Records contained in a dataset:
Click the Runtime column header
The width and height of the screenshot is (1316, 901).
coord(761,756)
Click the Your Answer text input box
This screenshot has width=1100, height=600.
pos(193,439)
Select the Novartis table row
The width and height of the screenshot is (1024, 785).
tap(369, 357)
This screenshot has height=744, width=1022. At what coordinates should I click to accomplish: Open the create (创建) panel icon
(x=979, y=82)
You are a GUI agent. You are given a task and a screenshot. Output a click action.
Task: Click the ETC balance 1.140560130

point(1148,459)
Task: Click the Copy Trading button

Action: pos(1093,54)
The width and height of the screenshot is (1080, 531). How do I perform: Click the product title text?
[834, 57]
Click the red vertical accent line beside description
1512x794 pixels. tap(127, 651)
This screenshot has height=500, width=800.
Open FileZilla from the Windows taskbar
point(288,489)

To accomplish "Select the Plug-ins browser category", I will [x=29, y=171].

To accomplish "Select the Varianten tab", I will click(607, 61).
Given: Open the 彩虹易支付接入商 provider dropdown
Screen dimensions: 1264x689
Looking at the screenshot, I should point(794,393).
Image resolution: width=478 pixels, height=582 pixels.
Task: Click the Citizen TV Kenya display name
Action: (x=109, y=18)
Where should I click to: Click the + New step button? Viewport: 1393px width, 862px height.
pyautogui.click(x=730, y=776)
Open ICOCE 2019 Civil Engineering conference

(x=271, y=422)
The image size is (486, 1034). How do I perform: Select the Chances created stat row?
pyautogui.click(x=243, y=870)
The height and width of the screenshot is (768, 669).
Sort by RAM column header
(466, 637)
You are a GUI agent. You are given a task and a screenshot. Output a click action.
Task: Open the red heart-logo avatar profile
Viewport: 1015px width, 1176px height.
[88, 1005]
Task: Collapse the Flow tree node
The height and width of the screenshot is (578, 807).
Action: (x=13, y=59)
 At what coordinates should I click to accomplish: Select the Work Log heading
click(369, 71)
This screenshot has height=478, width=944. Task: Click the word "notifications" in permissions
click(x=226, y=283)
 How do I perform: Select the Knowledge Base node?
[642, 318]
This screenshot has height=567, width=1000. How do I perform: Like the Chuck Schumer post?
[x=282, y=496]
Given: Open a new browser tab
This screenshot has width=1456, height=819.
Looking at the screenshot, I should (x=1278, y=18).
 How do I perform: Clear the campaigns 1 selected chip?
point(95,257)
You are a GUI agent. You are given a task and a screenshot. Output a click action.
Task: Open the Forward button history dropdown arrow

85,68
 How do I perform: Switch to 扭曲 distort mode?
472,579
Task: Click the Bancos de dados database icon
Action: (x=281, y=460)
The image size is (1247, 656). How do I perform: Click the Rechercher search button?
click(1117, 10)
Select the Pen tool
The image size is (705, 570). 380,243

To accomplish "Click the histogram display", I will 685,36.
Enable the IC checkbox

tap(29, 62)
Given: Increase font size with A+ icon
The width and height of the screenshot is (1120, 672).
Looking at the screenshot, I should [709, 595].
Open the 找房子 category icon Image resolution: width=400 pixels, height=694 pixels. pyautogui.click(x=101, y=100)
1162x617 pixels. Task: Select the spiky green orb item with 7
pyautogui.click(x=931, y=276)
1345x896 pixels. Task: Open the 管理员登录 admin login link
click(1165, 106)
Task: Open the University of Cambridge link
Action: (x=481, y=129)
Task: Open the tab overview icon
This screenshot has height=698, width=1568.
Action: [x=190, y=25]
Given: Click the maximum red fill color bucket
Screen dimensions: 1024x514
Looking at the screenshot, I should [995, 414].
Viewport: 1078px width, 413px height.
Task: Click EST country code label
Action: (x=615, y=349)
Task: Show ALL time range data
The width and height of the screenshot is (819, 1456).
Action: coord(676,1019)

* PROBLEM DETAILS:
The answer should be all lines from the entries above that hold the word "browser".

* TASK ANSWER:
To accomplish "Select the Plug-ins browser category", I will [x=29, y=171].
Given: Open a new browser tab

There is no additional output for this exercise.